Esse fenômeno de libertação próximo aos 50 é classificado por Mirian Goldenberg como geração sanduíche. “São mulheres sobrecarregadas com a rotina de cuidado dos filhos, da casa, com o trabalho, e com o marido também, e aí elas explodem. E isso é uma revolução porque é quando elas decidem cuidar de delas mesmas”, afirma.
O sonho em se mudar de país só se tornou realidade quando seus filhos cresceram e puderam opinar na decisão da mãe. “Eles apoiaram, pedi a opinião deles para tudo”, afirma Carla, dizendo que deixou aberta a possibilidade para eles se mudarem também, se quisessem.
Hoje, voltar a São Paulo para ela já parece inviável. “Perdi minha filha nesse período, então tudo o que vivi no Brasil foi com ela, por isso não pretendo voltar. Estar aqui me ajudou a continuar”, desabafa Carla.
Na Alemanha, Carla gosta de sair à noite para se distrair. “Eu gosto de sair para dançar, principalmente porque aqui não existe essa segmentação de idade”, completa.
Por lá, ela diz ouvir perguntas sobre o motivo para continuar estudando com essa idade. “Me perguntam por que ainda quero aprender alguma coisa agora”, diz Carla.
“Eu nunca quis ser mais velha ou mais jovem, e enquanto eu estou podendo fazer as atividades que eu gosto, enquanto o cérebro está funcionando bem, está tudo bem”, completa.
Mirian explica que é interessante analisar como a mulher é cobrada por estar fazendo coisas fora do convencional em determinadas idades. “É como se a vida útil da mulher fosse até os 40, 50 ou 60, no máximo. Depois é o ainda. É preciso entender que essas mulheres trabalham ainda, estudam ainda, têm um amor ainda, muitas vezes porque querem”, afirma.

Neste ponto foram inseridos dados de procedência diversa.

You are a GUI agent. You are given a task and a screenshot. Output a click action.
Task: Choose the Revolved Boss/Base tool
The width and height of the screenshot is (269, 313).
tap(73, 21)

Apesar de inconvenientes e etaristas, Carla diz encarar os questionamentos numa boa. Morando na Alemanha, a coisa que mais a chateia são os comentários xenofóbicos. “Isso me incomoda demais. Me incomoda mais coisas que subestimam o meu cérebro do que a minha aparência, porque a idade eu sei que vou aparentar, mas eu não fui criada para parecer, eu fui criada para pensar, para ser.”
Sem tabu para fazer ou não coisas que podem ser consideradas de pessoas mais jovens, ela vai em julho a um show da Taylor Swift.
“E é para isso que eu tenho usado o Instagram ultimamente, para saber como fazer as pulseirinhas”, brinca.
No momento, Carla diz se relacionar com um homem, mas não é nada oficial. Nem pretende que seja, por ora.
Depois que experimentam essa liberdade, as mulheres não costumam querer se casar novamente. “Elas até podem querer um companheiro para sair, passear, viajar, transar, mas não para casar”, afirma Goldenberg.